Greece’s competition commission is again putting the country’s banks under scrutiny to determine whether they’re “skimping” on interest tacked on to bank deposit rates in the country, compared to financial institutions in other European countries.

In an announcement on Friday, the independent watchdog – officially known as the Hellenic Competition Commission – said it’s focusing on what it calls the “low interest rates offered by the Greek banks, compared to the Eurozone average”. As such an inquiry has commenced into the practice.

It’s reminded that between July 2022 and September 2023 the European Central Bank (ECB) announced successive increases in the deposit facility rate, with banks in Greece only partially following suit – and with delays.

Specifically, the HCC announcement states:

“… these increases were partially passed on to the deposit rates offered by the Greek banks, however the pass-through was limited and slow in comparison both to other member states and to the domestic banking system’s past practice.

Through the sector inquiry, the HCC shall investigate the conditions of competition in the market for bank deposits, with a view to identifying possible distortions and to submitting proposals to promote competition in the market, to the benefit of depositors (households and businesses).”

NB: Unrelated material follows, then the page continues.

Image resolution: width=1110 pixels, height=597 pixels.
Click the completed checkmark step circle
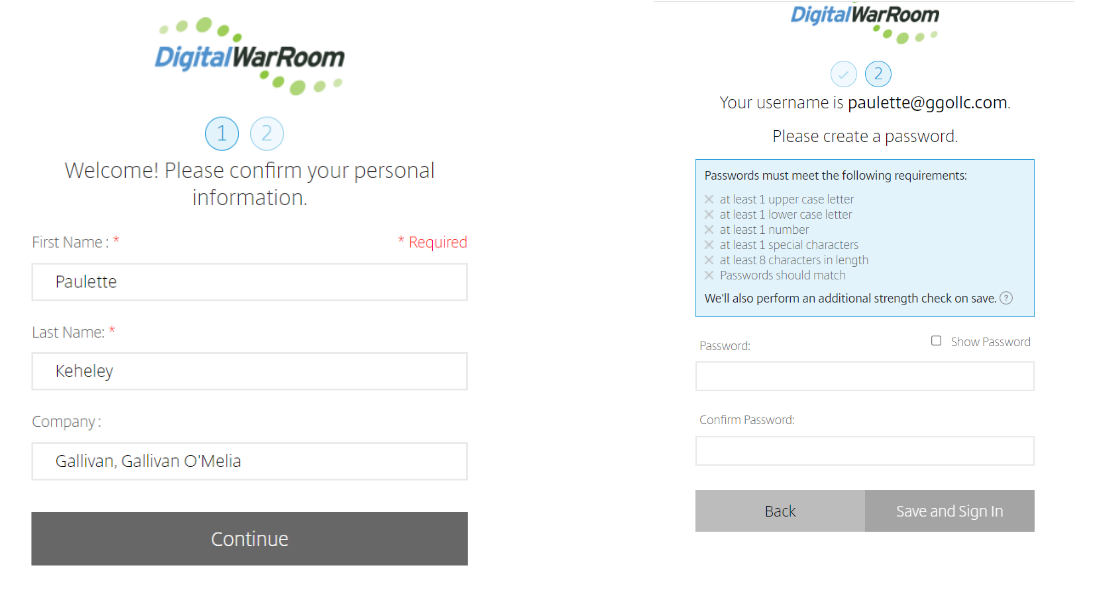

The competition watchdog last December imposed a massive fine, exceeding 41.75 million euros, against all four systemic banks in the country and the Hellenic Bank Association (HBA) for excessive fees charged on a myriad of transactions, even the simplest, and for cartel-like practices, as it charged.

The Competition Commission also instructed commercial banks operating in Greece to slash fees affecting ATM transactions when using other banks’ cards.

Just as noteworthy is the fact that the accumulated fines are the product of a compromise between the independent watchdog and the banks.